Where the listing below reaches the line containing "Instruction: Click the Position 1 input field", start writing out lines exactly, and stop once the line containing "This screenshot has width=720, height=648." has been written.

* [Information provided]
=== Section Start ===

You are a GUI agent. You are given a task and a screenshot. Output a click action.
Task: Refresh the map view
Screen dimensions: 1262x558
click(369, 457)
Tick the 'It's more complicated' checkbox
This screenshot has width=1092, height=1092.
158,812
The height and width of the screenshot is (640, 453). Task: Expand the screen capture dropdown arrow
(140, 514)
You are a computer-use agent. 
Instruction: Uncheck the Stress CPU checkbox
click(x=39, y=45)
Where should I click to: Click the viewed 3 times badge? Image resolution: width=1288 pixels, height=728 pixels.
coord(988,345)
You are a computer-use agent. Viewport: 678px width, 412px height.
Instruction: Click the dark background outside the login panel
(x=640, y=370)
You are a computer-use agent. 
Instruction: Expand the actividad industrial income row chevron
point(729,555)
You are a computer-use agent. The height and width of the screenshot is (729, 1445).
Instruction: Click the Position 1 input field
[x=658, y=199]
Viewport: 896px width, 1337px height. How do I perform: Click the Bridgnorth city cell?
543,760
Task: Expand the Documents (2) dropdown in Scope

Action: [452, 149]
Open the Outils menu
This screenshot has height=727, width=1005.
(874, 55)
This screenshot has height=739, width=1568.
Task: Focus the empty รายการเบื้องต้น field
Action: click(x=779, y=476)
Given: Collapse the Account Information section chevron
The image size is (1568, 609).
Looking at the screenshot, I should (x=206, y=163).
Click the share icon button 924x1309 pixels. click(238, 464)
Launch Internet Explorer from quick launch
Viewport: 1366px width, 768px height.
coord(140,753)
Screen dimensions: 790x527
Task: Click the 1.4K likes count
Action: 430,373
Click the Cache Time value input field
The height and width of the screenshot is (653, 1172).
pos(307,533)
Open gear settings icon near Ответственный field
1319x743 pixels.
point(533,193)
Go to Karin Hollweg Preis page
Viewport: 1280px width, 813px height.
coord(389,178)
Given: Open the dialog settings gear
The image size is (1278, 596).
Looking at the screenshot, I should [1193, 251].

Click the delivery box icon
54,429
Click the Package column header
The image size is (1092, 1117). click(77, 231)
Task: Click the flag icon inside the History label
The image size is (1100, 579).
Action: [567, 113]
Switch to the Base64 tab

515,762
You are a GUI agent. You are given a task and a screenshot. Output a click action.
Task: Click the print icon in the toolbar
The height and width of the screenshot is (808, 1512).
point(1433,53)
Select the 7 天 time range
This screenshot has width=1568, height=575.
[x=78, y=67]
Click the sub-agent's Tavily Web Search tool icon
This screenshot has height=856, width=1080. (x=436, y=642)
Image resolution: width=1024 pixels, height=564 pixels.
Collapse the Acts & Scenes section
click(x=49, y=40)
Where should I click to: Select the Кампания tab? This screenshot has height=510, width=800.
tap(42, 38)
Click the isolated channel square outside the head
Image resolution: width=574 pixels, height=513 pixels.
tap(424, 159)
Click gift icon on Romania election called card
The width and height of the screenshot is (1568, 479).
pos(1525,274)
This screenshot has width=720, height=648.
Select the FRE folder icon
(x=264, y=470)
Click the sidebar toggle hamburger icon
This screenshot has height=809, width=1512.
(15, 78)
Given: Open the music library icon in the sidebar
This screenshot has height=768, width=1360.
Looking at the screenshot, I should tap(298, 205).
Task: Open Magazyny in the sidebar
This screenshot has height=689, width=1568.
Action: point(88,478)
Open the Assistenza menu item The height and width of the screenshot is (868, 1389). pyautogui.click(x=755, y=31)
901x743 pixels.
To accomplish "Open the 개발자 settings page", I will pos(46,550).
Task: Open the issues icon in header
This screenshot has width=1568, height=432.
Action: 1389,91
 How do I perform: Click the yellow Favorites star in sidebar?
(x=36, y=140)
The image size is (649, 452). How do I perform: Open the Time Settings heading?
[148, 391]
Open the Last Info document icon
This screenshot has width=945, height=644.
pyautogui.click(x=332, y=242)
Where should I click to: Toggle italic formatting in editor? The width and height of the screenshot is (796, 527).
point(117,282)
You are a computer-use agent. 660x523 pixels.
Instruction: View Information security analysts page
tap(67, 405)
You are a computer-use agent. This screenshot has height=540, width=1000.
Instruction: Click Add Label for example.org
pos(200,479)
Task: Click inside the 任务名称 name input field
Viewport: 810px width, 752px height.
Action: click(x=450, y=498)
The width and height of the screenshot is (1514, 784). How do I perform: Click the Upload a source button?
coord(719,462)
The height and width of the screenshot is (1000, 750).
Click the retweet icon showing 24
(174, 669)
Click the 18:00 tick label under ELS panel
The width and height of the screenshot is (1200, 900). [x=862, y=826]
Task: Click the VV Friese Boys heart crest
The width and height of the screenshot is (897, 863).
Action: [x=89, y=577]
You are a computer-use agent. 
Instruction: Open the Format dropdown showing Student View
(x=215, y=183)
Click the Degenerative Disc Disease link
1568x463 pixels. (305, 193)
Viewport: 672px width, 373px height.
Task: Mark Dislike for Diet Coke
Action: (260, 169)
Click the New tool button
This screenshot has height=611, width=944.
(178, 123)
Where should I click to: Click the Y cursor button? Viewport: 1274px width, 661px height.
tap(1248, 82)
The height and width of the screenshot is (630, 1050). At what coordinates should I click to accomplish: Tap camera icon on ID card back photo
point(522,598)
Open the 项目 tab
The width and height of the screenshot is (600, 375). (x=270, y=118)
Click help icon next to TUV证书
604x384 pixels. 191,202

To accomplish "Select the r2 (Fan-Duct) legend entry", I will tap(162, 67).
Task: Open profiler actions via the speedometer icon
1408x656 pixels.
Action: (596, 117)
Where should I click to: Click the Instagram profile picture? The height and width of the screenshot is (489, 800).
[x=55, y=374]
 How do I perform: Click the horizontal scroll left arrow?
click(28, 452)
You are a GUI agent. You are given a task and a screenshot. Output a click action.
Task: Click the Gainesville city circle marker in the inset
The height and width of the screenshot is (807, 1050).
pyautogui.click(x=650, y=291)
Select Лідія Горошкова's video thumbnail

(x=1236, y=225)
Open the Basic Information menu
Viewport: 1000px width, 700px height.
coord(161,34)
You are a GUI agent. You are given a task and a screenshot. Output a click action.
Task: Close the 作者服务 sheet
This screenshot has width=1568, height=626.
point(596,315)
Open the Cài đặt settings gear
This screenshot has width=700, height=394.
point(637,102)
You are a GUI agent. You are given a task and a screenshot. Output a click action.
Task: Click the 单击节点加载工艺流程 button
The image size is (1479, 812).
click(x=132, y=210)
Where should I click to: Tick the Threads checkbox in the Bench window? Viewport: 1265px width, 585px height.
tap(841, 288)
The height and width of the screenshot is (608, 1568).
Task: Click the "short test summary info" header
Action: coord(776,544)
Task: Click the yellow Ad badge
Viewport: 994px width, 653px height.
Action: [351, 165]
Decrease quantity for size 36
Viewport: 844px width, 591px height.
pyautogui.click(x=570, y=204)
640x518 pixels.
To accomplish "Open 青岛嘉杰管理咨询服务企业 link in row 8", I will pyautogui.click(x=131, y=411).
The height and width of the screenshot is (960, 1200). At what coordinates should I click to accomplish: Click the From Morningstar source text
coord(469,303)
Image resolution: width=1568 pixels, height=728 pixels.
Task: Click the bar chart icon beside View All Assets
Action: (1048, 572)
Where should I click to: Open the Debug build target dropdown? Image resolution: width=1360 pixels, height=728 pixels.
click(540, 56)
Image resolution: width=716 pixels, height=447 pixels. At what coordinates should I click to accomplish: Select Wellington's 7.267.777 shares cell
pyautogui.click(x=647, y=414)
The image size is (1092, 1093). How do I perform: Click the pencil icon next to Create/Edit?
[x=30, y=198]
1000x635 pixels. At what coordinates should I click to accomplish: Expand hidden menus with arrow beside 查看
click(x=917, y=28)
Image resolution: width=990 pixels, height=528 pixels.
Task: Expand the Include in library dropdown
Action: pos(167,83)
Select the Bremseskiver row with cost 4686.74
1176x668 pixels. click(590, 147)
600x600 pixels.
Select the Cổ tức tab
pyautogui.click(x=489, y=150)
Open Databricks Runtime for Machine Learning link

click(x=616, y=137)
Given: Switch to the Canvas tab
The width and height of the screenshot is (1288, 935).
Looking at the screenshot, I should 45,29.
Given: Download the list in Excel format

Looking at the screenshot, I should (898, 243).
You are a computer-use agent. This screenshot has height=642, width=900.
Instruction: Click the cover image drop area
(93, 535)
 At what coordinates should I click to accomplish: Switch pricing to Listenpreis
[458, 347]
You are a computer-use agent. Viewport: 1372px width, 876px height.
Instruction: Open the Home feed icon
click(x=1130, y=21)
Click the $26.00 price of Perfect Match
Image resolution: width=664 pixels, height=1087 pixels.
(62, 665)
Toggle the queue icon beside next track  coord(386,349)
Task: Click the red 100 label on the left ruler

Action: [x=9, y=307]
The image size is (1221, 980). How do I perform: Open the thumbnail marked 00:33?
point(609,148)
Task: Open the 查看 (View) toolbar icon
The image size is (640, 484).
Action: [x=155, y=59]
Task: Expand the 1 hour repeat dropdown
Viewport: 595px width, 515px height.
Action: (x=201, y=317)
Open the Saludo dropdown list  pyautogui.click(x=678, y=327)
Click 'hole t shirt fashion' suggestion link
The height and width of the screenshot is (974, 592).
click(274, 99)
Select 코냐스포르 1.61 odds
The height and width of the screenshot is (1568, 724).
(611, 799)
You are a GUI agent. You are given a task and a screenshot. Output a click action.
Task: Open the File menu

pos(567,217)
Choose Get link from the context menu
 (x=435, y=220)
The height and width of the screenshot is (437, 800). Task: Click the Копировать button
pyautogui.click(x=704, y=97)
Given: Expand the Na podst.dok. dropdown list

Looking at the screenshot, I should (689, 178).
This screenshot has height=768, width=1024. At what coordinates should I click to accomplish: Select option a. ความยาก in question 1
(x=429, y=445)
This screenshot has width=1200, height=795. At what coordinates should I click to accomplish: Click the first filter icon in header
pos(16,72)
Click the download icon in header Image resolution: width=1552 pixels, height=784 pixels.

=== Section End ===

* [Solution to the exercise]
Instruction: Click the Position 1 input field
[x=658, y=199]
Viewport: 896px width, 1337px height. How do I perform: Click the Bridgnorth city cell?
543,760
Task: Expand the Documents (2) dropdown in Scope

Action: [452, 149]
Open the Outils menu
This screenshot has height=727, width=1005.
(874, 55)
This screenshot has height=739, width=1568.
Task: Focus the empty รายการเบื้องต้น field
Action: click(x=779, y=476)
Given: Collapse the Account Information section chevron
The image size is (1568, 609).
Looking at the screenshot, I should (x=206, y=163).
Click the share icon button 924x1309 pixels. click(238, 464)
Launch Internet Explorer from quick launch
Viewport: 1366px width, 768px height.
coord(140,753)
Screen dimensions: 790x527
Task: Click the 1.4K likes count
Action: 430,373
Click the Cache Time value input field
The height and width of the screenshot is (653, 1172).
pos(307,533)
Open gear settings icon near Ответственный field
1319x743 pixels.
point(533,193)
Go to Karin Hollweg Preis page
Viewport: 1280px width, 813px height.
coord(389,178)
Given: Open the dialog settings gear
The image size is (1278, 596).
Looking at the screenshot, I should [1193, 251].

Click the delivery box icon
54,429
Click the Package column header
The image size is (1092, 1117). click(77, 231)
Task: Click the flag icon inside the History label
The image size is (1100, 579).
Action: [567, 113]
Switch to the Base64 tab

515,762
You are a GUI agent. You are given a task and a screenshot. Output a click action.
Task: Click the print icon in the toolbar
The height and width of the screenshot is (808, 1512).
point(1433,53)
Select the 7 天 time range
This screenshot has width=1568, height=575.
[x=78, y=67]
Click the sub-agent's Tavily Web Search tool icon
This screenshot has height=856, width=1080. (x=436, y=642)
Image resolution: width=1024 pixels, height=564 pixels.
Collapse the Acts & Scenes section
click(x=49, y=40)
Where should I click to: Select the Кампания tab? This screenshot has height=510, width=800.
tap(42, 38)
Click the isolated channel square outside the head
Image resolution: width=574 pixels, height=513 pixels.
tap(424, 159)
Click gift icon on Romania election called card
The width and height of the screenshot is (1568, 479).
pos(1525,274)
This screenshot has width=720, height=648.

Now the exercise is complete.